# ??? any tips?



## appaloosas (Mar 3, 2009)

any tips for cantering, be confident and anything else?!:biggrin:


----------



## candysmum (Jan 18, 2009)

glue your arse to the saddle and move with the horse, DOn't look at the floor or you;ll be on the floor

Remember to look where your going because if your not you;ll find yourself going in the wrong direction!

 after about 5 to 10 minutes cantering across a field you'll have it sorted!

in a school i found i panicked more as the corners came WAY to fast! 

galloping make sure your horse has breaks and you can pull them up!


----------



## DaisyNLaura (Aug 17, 2009)

Relax and breath and also have fun with it if your having fun you will relax and your horse will in turn!


----------



## kelseye (Aug 16, 2009)

best to do it bare back .as balance and confidance is the main part...just relax and go with the flow.....


----------



## PoisonGirl (Oct 24, 2008)

If you are doing it at stables i say it's best to start off in a private lesson.... I cantered with a few others yesterday before a beach hack and as the horses were all kinda like clockwork, I found it very hard to controlmy guy, couldnot hold him back to give space to the rider in front, and he kept cutting the corners! 

x


----------



## bexy1989 (May 10, 2009)

stay calm 

if its your first time cantering don't scream  they'll go faster. if you feel unsteady hold on to the pommel  

you'll get the hang of it


----------



## Thorne (May 11, 2009)

Make sure you keep your heels down too, that should help you keep your bum in the saddle!


----------



## exchangeandmart (Aug 5, 2009)

Would definately recommend having a go without your stirrups when you are confident as this will help you learn to have a really deep seat, good balance and posture which all make for a great rider in canter. Its all about practice though, so if at first you don't succeed... Good luck hun x


----------

> **SUPPLIED DATA**

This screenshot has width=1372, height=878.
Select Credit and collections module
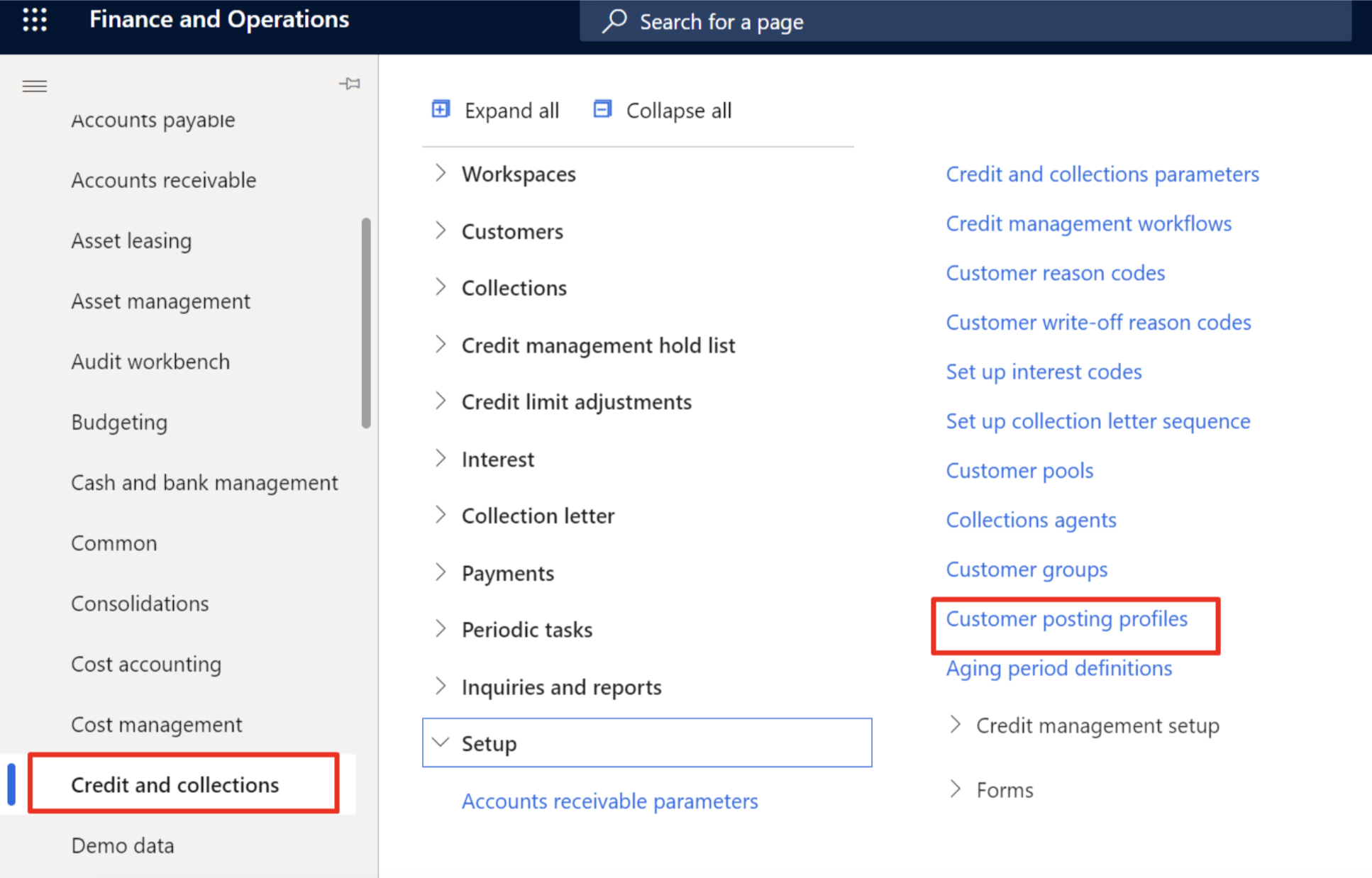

> **SET TASKS**
- A) Why does the cantering thread suggest riding without stirrups once you feel confident?
- B) In the cantering thread, what should you keep down to help keep your bum in the saddle?
- C) From the cantering thread, copy out the text from "glue your arse" to "WAY to fast!".

> **FINAL RESULTS**
- A) Riding without stirrups helps you learn a really deep seat, good balance, and good posture, which all make for a great rider in canter.

- B) Your heels.

- C)
glue your arse to the saddle and move with the horse, DOn't look at the floor or you;ll be on the floor

Remember to look where your going because if your not you;ll find yourself going in the wrong direction!

 after about 5 to 10 minutes cantering across a field you'll have it sorted!

in a school i found i panicked more as the corners came WAY to fast!